Joey passed me the ball from teh scrum on our 40, I stood up Lockyer, passed a clean ball to Champion. Beau chip kicks, high into the air, I have a scuffle with Thorn for the ball, but I deftly tap it back to vags. Vags changes direction, it goes to Roy, he rips through the Bronco's pack like a Penrith Panther, Cusak, and here comes Dave Q, at full pace, steps Karmichael, Hodges is after him, Dave fends, fends, dont argue hodgo! and TRY TRY TRY!

I jump up in celebration and all the lads are bearing down on me for the celebratory hugs. I am jumping up and down! My fist was clenched and I was crying tears of joy.

The Souths fans are cheering! Everybody happy! Piggins is holding his "I love Rusty" sign for the channel 10 cameras! In a distant cloud I can just make out the figure of Clive Churchill giving me the thumbs up.

And then I woke up and found that I was actually jumping on the giant rubber duck which had fallen into the bath...SQUEAK SQUEAK SQUEAK and I panicked and I cut that bastard down, bill first onto the tiles. Its tail was raised over the horizontal.
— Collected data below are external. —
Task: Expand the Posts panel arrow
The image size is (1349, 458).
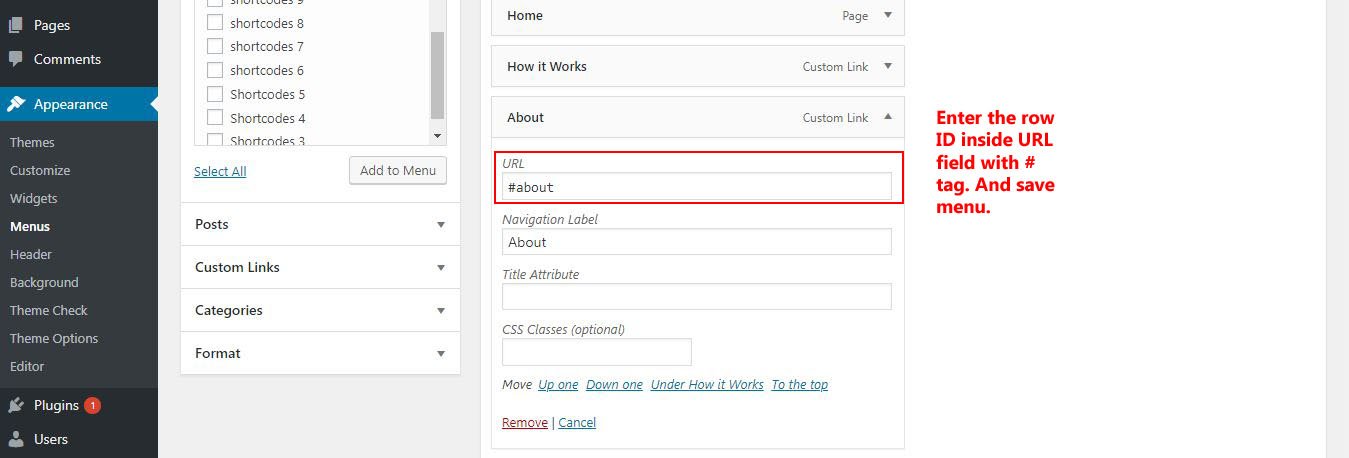Action: coord(441,225)
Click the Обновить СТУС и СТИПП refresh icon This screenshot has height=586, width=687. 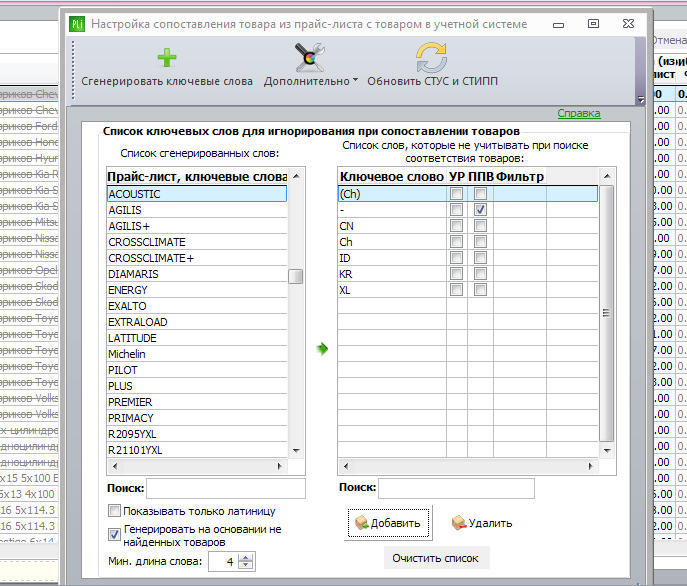pyautogui.click(x=432, y=57)
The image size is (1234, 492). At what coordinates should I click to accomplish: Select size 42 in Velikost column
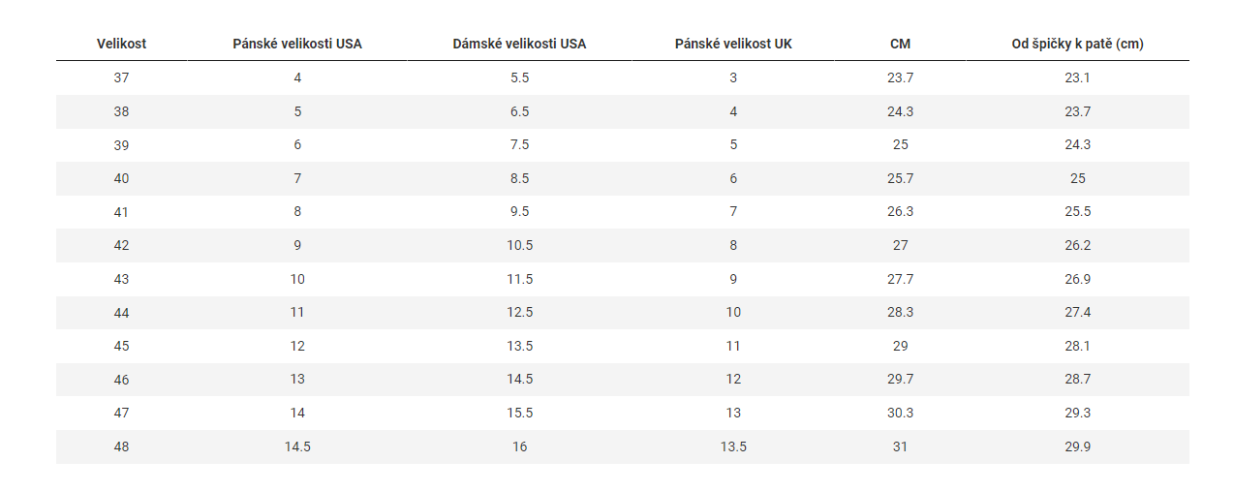pyautogui.click(x=121, y=246)
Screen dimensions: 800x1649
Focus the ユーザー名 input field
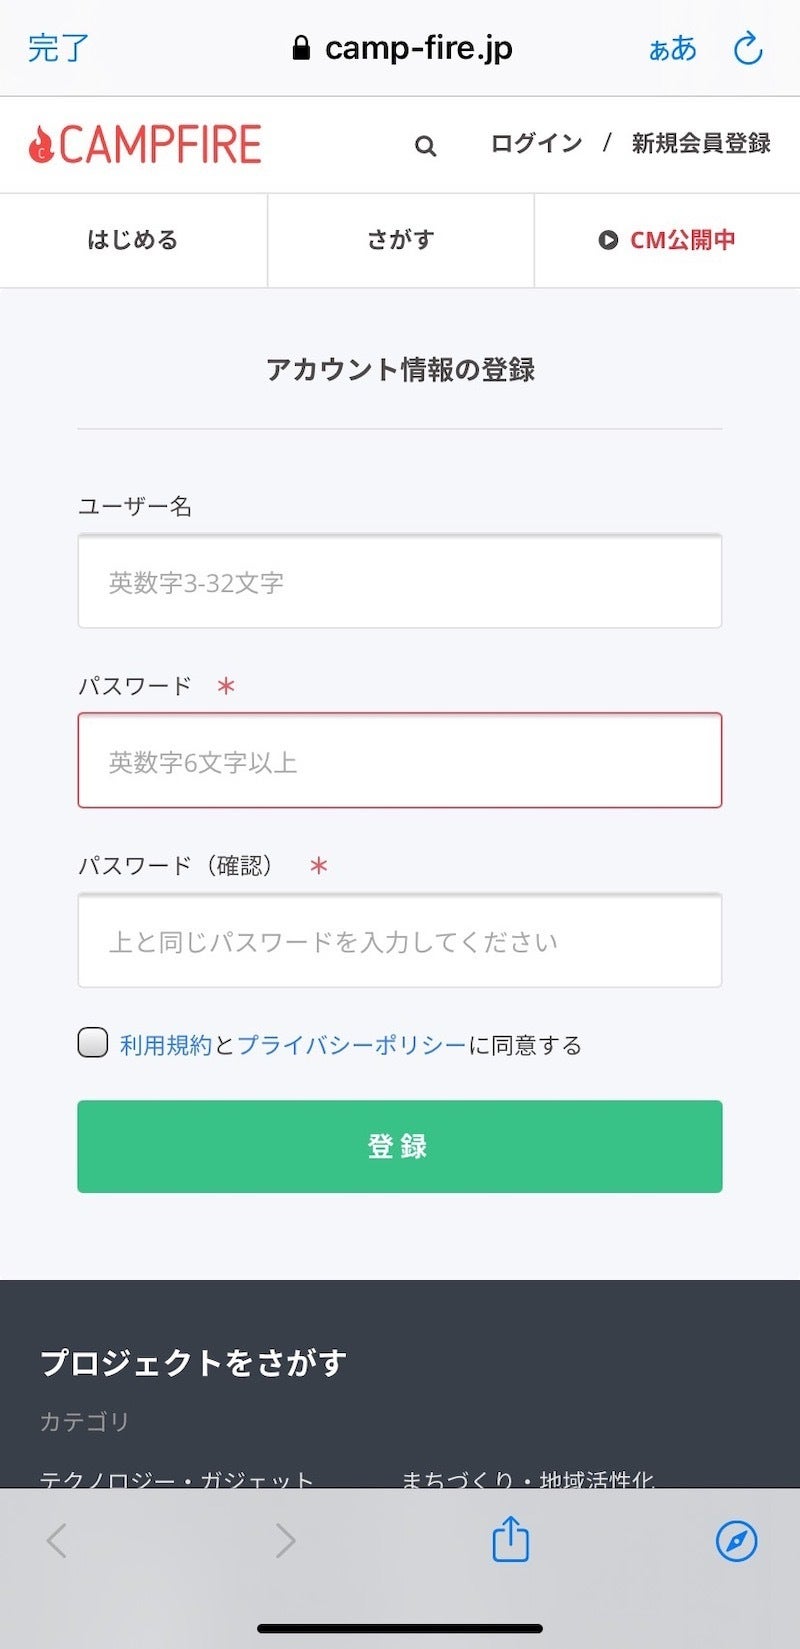[x=400, y=582]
It was an instantaneous footy player reaction. A throwback to my 'days of glory' in my sole footy season of Rugby Union!

Us ex footy players, we suffer from flashbacks! Joey is undergoing counselling for it now as a preventative measure.

And as its face hit the deck, a toothbrush plunged into its nose deflating it PSFFFFFFFFFFFSSSSSSSSSSSST!

And thats why Mr Mirror is not my friend.